# Connecting to a Store and Adding Datasets

In this Notebook we create a new store and add a few datasets to it.

## Connect to store (using sina local file)

First let's create an empty databse (with you as a single user).

In a real application only admin user should have write permission to the file.

In [1]:
import os
import sys
import shlex
from subprocess import Popen, PIPE
import kosh

kosh_example_sql_file = "kosh_example.sql"
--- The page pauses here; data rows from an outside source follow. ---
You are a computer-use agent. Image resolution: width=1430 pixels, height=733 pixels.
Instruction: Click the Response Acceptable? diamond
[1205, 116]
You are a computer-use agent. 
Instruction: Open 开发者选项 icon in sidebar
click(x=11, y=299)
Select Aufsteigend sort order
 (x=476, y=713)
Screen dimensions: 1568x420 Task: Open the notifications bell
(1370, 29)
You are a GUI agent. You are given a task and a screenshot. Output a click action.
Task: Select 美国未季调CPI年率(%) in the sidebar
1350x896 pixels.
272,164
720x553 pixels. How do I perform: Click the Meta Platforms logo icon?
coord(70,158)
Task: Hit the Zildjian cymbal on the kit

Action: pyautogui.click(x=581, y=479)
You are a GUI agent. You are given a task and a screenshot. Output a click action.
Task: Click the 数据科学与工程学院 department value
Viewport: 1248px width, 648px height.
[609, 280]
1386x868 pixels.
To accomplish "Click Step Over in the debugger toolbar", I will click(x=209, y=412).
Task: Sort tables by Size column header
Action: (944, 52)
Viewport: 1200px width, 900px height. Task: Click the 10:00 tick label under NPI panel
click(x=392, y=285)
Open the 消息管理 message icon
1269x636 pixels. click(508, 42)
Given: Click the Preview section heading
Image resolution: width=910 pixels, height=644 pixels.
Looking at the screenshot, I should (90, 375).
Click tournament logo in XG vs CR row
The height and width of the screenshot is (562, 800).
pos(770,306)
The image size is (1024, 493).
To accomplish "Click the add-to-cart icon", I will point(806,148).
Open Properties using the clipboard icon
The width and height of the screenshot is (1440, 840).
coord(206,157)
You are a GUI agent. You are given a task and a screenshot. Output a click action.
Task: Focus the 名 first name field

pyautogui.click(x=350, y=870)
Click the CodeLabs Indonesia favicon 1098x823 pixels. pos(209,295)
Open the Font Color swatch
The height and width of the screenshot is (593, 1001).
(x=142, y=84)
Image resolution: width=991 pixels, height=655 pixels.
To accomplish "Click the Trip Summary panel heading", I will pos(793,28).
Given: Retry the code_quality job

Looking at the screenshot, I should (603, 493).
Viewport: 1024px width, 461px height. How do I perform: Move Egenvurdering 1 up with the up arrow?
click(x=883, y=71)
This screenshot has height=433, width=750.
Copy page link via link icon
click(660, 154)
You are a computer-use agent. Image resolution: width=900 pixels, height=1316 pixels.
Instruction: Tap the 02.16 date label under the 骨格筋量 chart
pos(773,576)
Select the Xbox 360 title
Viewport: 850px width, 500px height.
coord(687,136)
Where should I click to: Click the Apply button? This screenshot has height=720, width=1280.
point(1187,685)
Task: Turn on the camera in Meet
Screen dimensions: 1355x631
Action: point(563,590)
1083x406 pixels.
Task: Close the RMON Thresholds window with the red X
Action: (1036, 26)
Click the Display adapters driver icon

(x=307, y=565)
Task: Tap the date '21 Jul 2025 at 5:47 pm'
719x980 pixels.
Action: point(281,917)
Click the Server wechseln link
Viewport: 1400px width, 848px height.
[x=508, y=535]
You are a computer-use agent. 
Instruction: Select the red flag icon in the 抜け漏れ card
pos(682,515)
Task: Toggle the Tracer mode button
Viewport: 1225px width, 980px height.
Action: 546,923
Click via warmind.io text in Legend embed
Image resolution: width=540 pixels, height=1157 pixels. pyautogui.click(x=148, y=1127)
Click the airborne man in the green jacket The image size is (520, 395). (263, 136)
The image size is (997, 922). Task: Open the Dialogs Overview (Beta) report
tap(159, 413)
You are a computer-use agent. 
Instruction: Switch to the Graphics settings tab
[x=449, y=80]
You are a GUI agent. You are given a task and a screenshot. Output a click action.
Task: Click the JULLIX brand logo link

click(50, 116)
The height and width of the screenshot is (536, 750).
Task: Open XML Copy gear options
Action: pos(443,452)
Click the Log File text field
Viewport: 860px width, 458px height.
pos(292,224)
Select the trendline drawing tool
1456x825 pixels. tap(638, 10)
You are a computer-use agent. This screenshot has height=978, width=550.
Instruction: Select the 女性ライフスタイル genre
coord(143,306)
# Create a new store (erase if exists)
store = kosh.connect(kosh_example_sql_file, delete_all_contents=True)

In [2]:
from  kosh import connect
import os

# connect to store
store = connect(kosh_example_sql_file)

## Adding datasets to the store

Let's add the first 10 runs.

In [3]:
import glob
try:
    from tqdm.autonotebook import tqdm
except Exception:
    tqdm = list

runs = glob.glob("sample_files/run*hdf5")
print("we found: {} runs".format(len(runs)))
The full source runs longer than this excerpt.